SDA a ‘model’ that could shake up all space acquisition: Calvelli
Date: September 20, 2022 | Outlet: Breaking Defense | By: Theresa Hitchens
AFA 2022 — The Space Development Agency’s rapid development-to-acquisition cycle could serve as a “model” for the rest of the Space Force acquisition community, the service’s acquisition executive said today — signaling the potential for a major shake-up in the Pentagon’s traditional approach that has seen new space systems take years, if not decades, to come to fruition.
“I am genuinely excited about their approach to doing business,” Frank Calvelli told the Air Force Association (AFA) conference in Maryland. Calvelli, who took up his post as the first-ever assistant secretary of the Air Force for space acquisition and integration on May 5.
“They are building small, they are doing things on two-year [cycles], and they are delivering capabilities faster. And I actually think that’s a model that we can take advantage of and actually push across the organization, across the other PEOs [program executive offices] and something we can learn from,” he explained.
Therefore, Calvelli said, when SDA is integrated into the Space Force “in a couple of weeks,” there will be no “dramatic organizational changes” for the agency nor any changes to its current acquisition authorities — which in general allow SDA Director Derek Tournear to use non-traditional contracting solutions to speed capabilities to the field via a spiral development approach.
Instead, Calvelli held up the SDA’s acquisition approach as an example to be emulated by other acquisition program offices under Space Systems Command (SSC), the service’s major acquisition command based in Los Angeles, to speed up satellite development and acquisition. Business as usual, where development of a new satellites takes years if not decades, simply isn’t good enough, he suggested. He specifically pointed to the multi-billion dollar Next-Generation Overhead Persistent Infrared (Next-Gen OPIR) missile warning satellite program’s long gestation period.
Next-Gen OPIR, being designed to replace the current Space Based Infrared System (SBIRS) satellites, comprises three separate development efforts: a set of three satellites in Geosynchronous Orbit (called Next-Gen GEO), some 36,000 kilometers in altitude, being built by Lockheed Martin; two satellites in an elliptical orbit over the Earth’s poles, being built by Northrop Grumman; and a ground system called Future Operationally Resilient Ground Evolution (FORGE), spearheaded by Raytheon Technologies.
“[L]ook at Next-Gen GEO — that should not be that hard,” Calvelli said. “Forgive me for saying that, but I mean, it’s a seven-year development for a class of spacecraft for missile warning that we’ve been building as a nation for … 30, 40 years, right?”
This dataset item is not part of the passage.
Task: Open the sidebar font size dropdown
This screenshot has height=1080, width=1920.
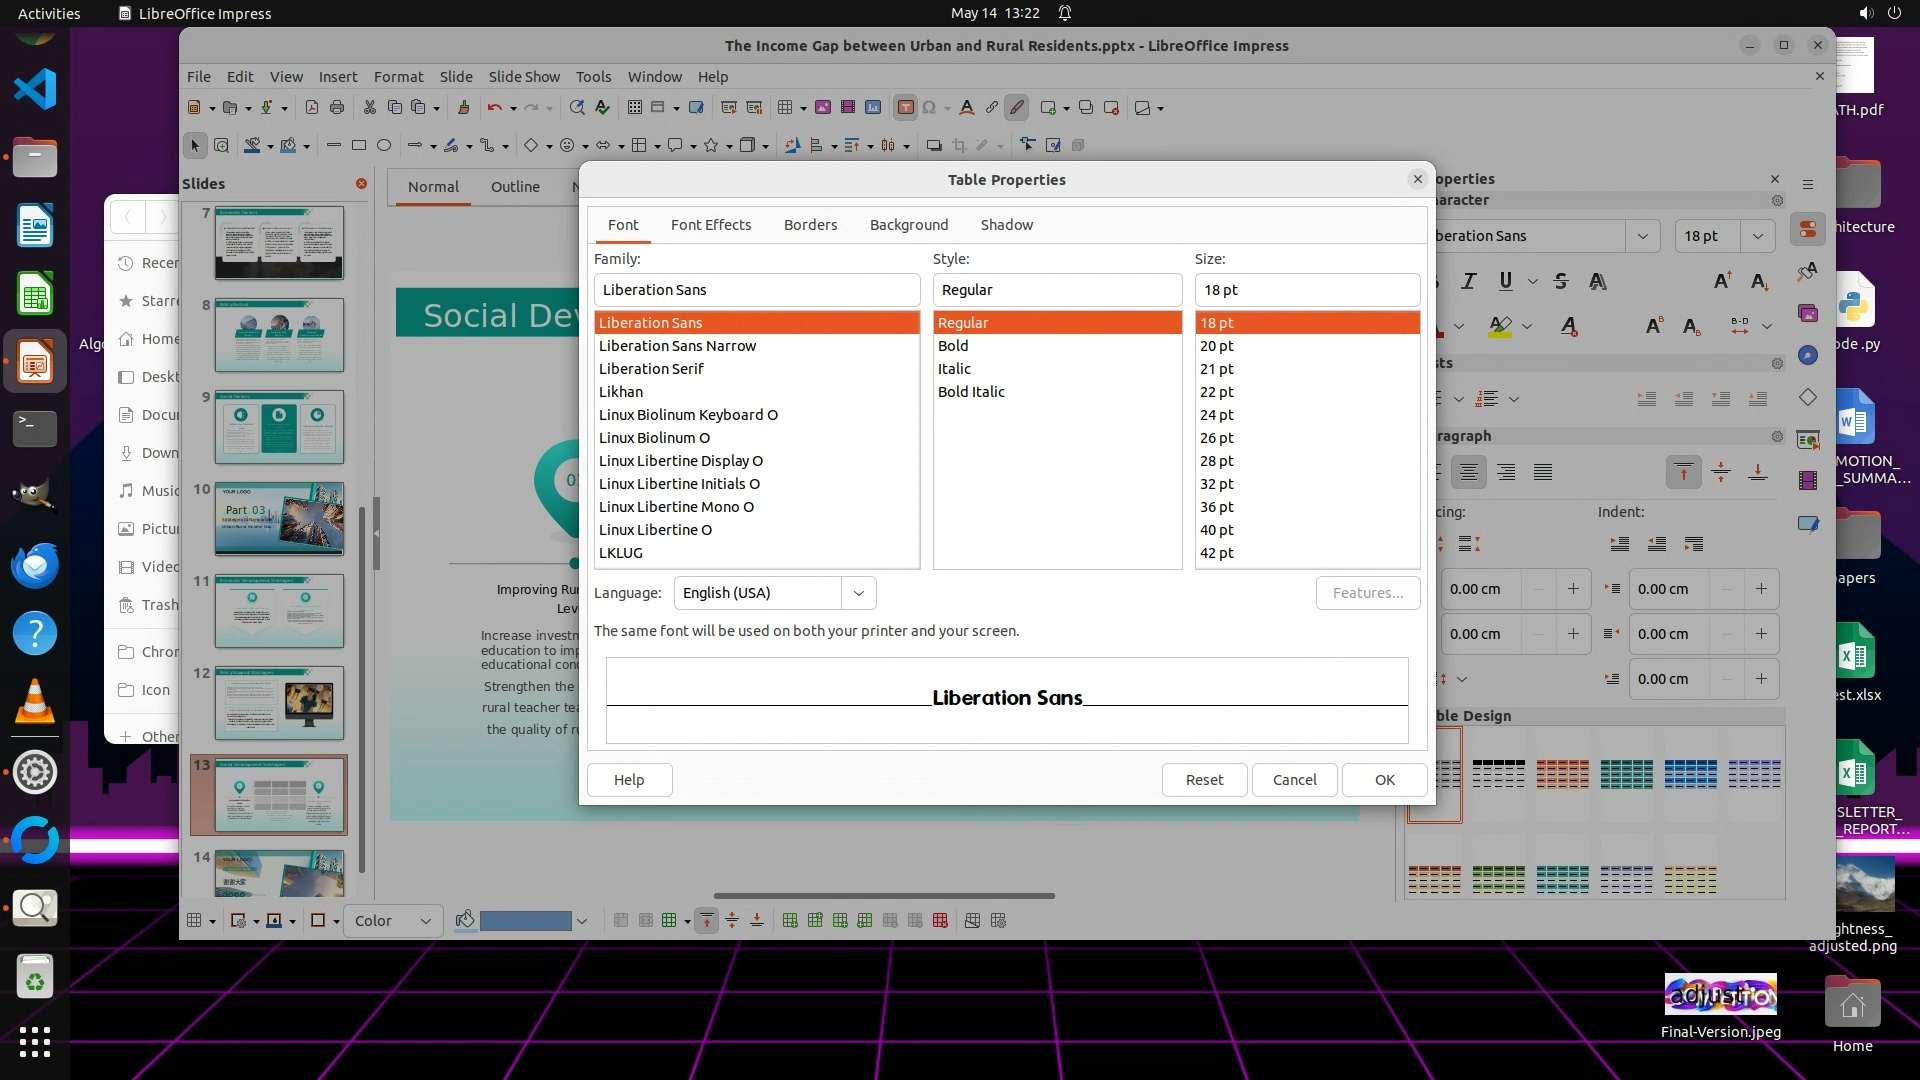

There are three ways that the Space Force can speed up the acquisition process, he said.
“The first is building smaller,” Calvelli said. “Building smaller spacecraft can be done faster. It’s just a matter of physics. So, going small with space and going smaller, in more manageable bite-sized chunks of ground, are key enablers to speed.
“A second key enabler to speed is reducing non-recurring engineering, using existing technology and existing designs,” he added.
And lastly, Calvelli said, is that the Space Force has to be able to actually execute its plans and keep to schedules.
“One of the things as I prepped for my hearings this past spring that I noticed was that there’s a track record of being late on programs,” he said. “We have to turn that track record around and actually execute.”
Outside the Space Force, Calvelli urged industry to both be realistic about capabilities during the bidding process, so that vendors can actually follow through on program goals.
“My message to industry, I would say, is please bid on programs with realistic cost and realistic schedules,” he said. “And please bid on programs [where] you can be successful. Then, when you win that contract, execute — deliver those programs on cost … on schedule.”